Зинины дети наспех устроили для одичавших беглецов дневную дискотеку, в которой просматривалось что-то от похоронного веселья, поскольку кругом стояли дамы в милицейской форме. Климу хотелось понаблюдать, как Жоржик выделывает почти акробатические чудеса, как танцует Тоня – задумчиво, будто слышит совсем другую музыку, как, счастливо похохатывая, топчется на месте маленький Петька, то и дело приседая и хлопая самому себе.
Но еще больше ему хотелось увести Зину к себе в кабинет, что Клим и сделал. Однако дети преследовали его – если не наяву, то уж точно в мыслях. И это наконец прорвалось в совершенно непозволительном вопросе. Только это Клим понял уже позднее. А когда Зина спросила, чего же он, собственно, хочет, Клим только сказал, устало откинув голову на спинку дивана:
– Мы хотели, чтоб у нас были дети.
– Ну конечно… я понимаю…
– Нет, вы как раз не поняли. Это мы с вами хотели…
– Что?! А… Господи, Клим, мне уже страшно! Этот сон перерастает у вас в навязчивую идею. И у меня тоже… Вот что вы наделали! Я все время пытаюсь представить, что же там происходило…

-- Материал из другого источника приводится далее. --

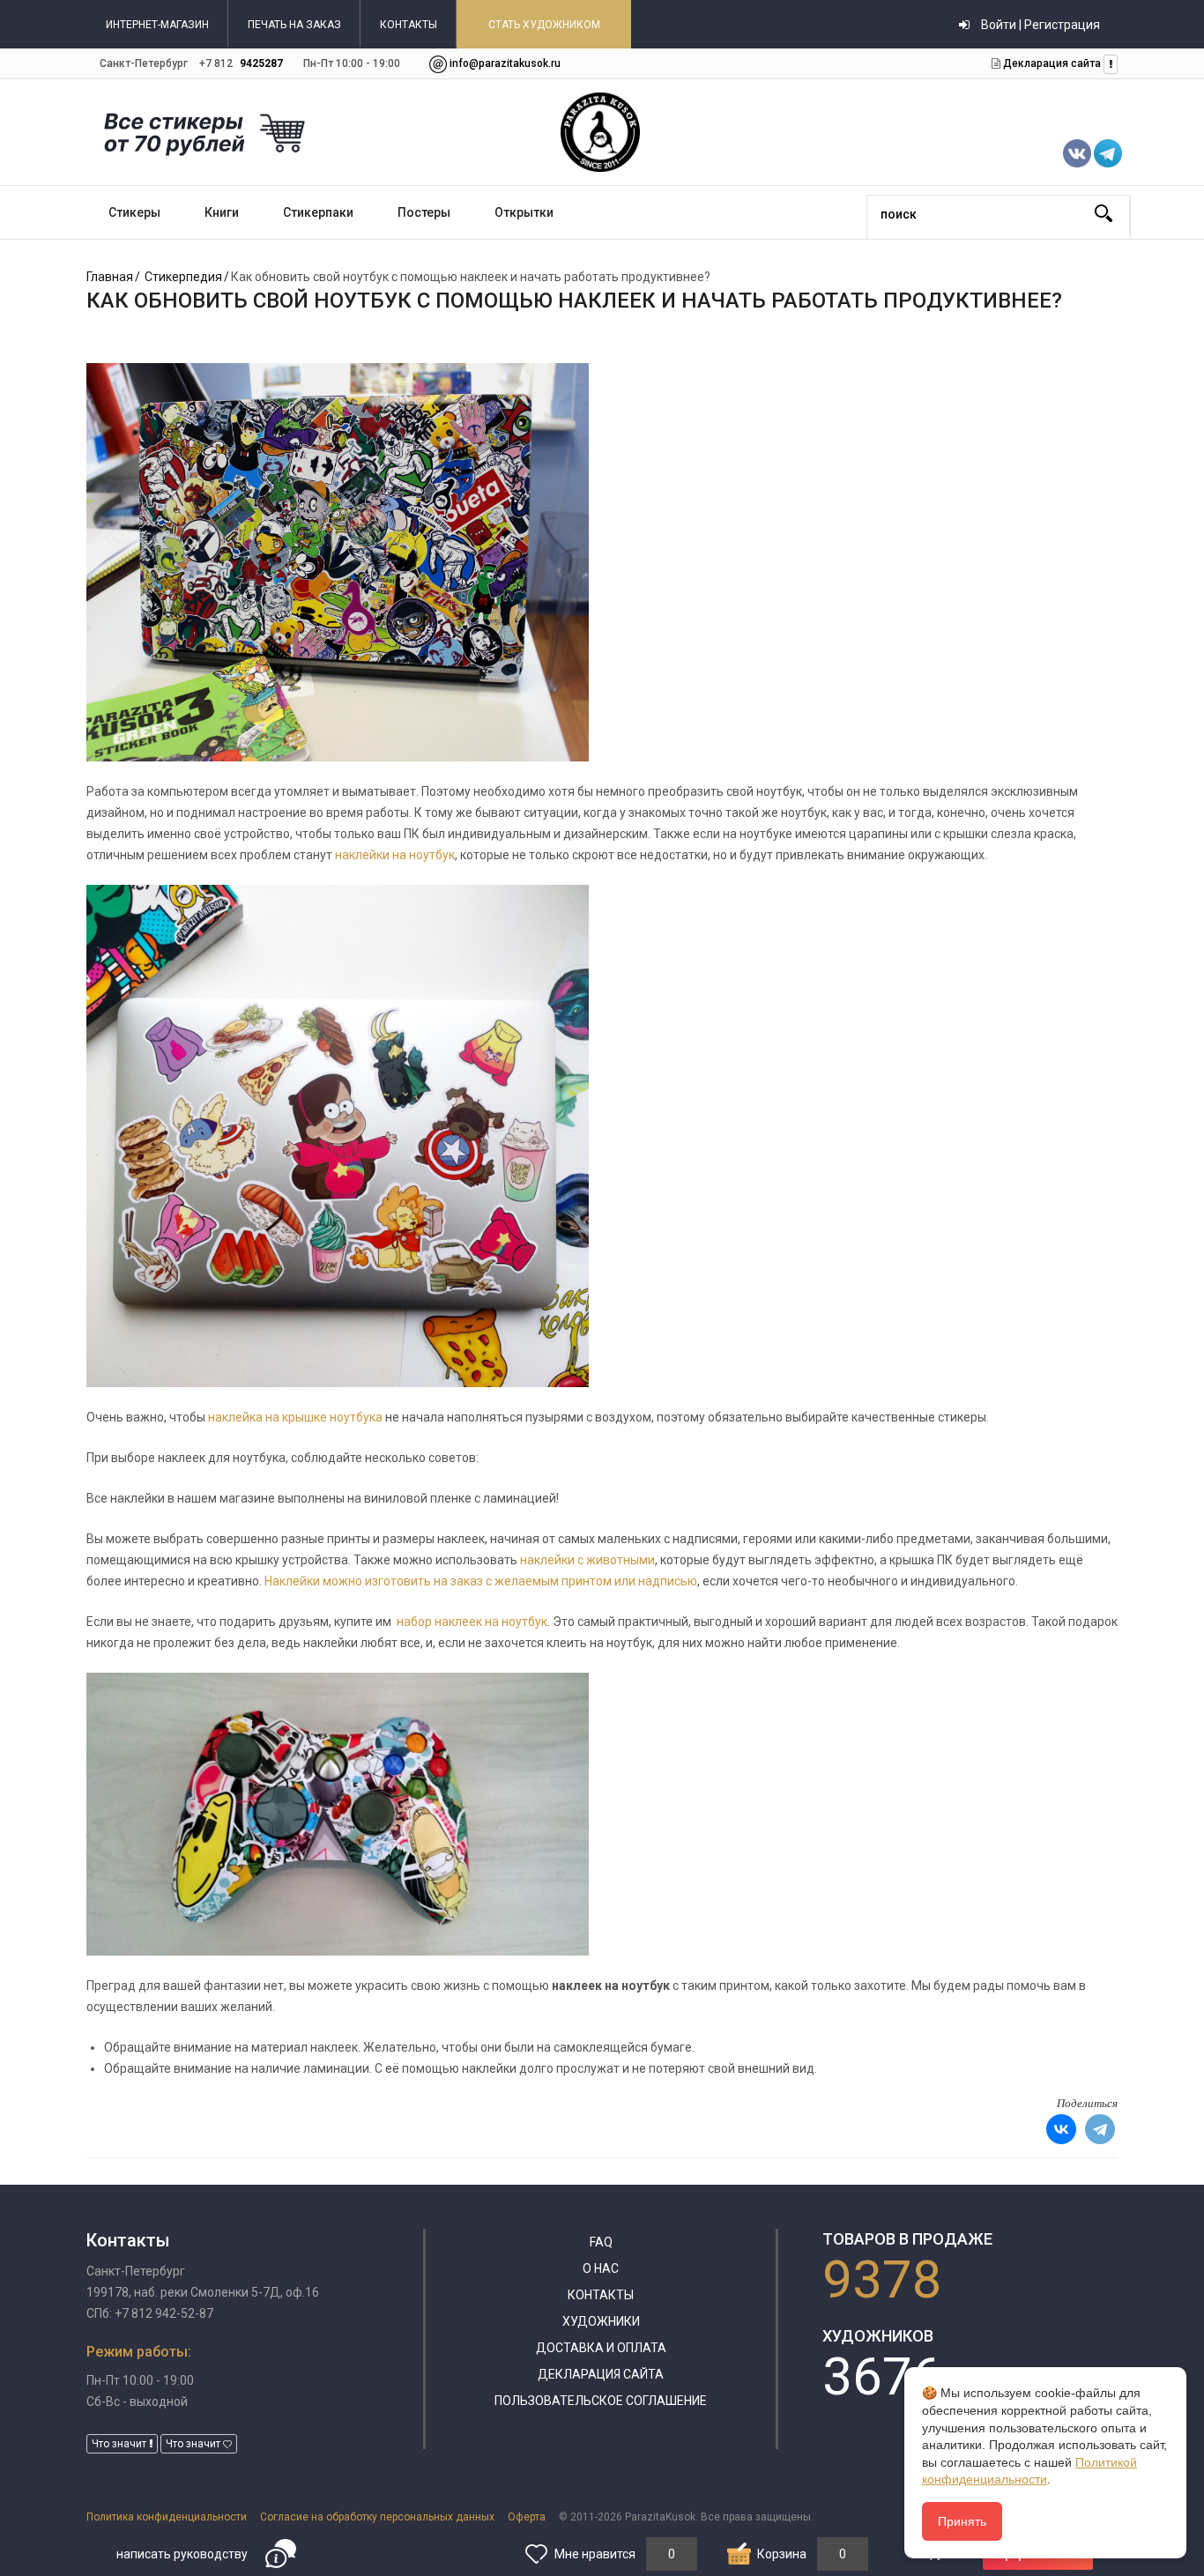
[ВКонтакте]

Она вдруг покраснела так забавно и трогательно, как девочка, которую родители застали разглядывающей свое тело. Солнце падало на тот край дивана, где сидела Зина, а Клим оставался в тени. И ему было приятно смотреть на нее – искрящуюся, ослепительную, но не до той степени, когда уже режет глаз, а когда еще радует. Ему было внове получать удовольствие только от того, что он видит женщину, и Клим все время чувствовал себя слегка пьяным.

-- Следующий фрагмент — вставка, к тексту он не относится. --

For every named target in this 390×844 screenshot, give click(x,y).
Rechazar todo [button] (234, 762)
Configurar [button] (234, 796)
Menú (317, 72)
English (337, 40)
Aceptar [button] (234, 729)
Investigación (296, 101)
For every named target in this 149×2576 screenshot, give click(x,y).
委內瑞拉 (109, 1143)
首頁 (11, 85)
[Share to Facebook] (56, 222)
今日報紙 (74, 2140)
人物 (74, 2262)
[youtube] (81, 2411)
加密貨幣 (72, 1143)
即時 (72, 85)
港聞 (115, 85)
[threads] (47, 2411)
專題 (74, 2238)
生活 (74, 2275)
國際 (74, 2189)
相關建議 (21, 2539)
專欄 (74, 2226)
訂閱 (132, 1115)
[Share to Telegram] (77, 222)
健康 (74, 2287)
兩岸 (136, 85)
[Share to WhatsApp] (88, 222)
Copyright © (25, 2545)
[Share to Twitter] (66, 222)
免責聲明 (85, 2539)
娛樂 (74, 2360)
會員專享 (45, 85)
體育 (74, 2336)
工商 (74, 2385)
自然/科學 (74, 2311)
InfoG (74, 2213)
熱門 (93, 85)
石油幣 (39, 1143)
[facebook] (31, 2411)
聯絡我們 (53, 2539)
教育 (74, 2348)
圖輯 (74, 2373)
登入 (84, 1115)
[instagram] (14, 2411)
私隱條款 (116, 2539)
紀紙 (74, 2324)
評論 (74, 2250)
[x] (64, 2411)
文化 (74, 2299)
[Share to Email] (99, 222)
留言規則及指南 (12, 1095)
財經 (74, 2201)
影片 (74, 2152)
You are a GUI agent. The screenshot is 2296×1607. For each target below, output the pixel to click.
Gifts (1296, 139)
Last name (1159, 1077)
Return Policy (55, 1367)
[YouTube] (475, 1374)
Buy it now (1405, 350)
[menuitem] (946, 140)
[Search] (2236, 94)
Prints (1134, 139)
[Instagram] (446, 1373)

– Хотите, я расскажу вам, что там было? – тихо спросил он, не шевелясь, чтобы не спугнуть ее.
К ней уже вернулся обычный цвет лица, но после такого нервного румянца Зина выглядела побледневшей от страха. Не сводя с него широко раскрытых глаз, которые тоже золотились от солнца, она медленно кивнула.

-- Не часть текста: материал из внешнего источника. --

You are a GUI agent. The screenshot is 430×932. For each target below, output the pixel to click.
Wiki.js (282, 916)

– Там была старая разлапистая береза, и вы по ней бегали, а я все боялся, что вы зацепитесь косами, – заговорил Клим, замечая, что с каждой фразой задыхается все сильнее. – Но этого не случилось. Вы подошли ко мне и…
– Легла рядом…
– Откуда вы знаете? Я уже говорил это?
– Я не знаю этого. Я просто вижу то, о чем вы… А потом?
– Потом… Вы сказали, что хотите, чтоб я был в вас постоянно.
Она спросила почти шепотом:
– А вы были во мне?
– Да. И мы оба хотели оставаться так до тех пор, пока не умрем от истощения. Это вы можете представить?
Растерянно улыбнувшись, Зина сказала:
– Кажется, могу.
– А еще им сказали, что мы теперь выше всех. И нас никто не догонит…
– Странно…
– Что?
– Сны обычно не запоминаются так хорошо. Чтобы помнить каждое слово.
Клим обрадовался:
– Вот я и говорю, что это было что-то другое!
– Что? Провидение? Ну перестаньте! Это уже мистика какая-то…
– Я просто сдохну сейчас, если вас не поцелую!
Она нервно засмеялась, но не успела встать, как собиралась, потому что Клим опередил ее. Он очутился перед ней на коленях прежде, чем Зина сообразила, как увернуться. Его лицо грело ей колени через тонкую ткань сарафана, и Зина подумала, как же он разгорячен. Но подумала без смятения и страха, уже приняв то, что внутри него и в самом деле разгорелся настоящий огонь.
– Милая моя, – прошептал он, не отрывая лица, но Зина услышала. – Никогда со мной такого не было, никогда… Помните старую песенку? Дворовую… «Я готов целовать песок, по которому ты ходила…»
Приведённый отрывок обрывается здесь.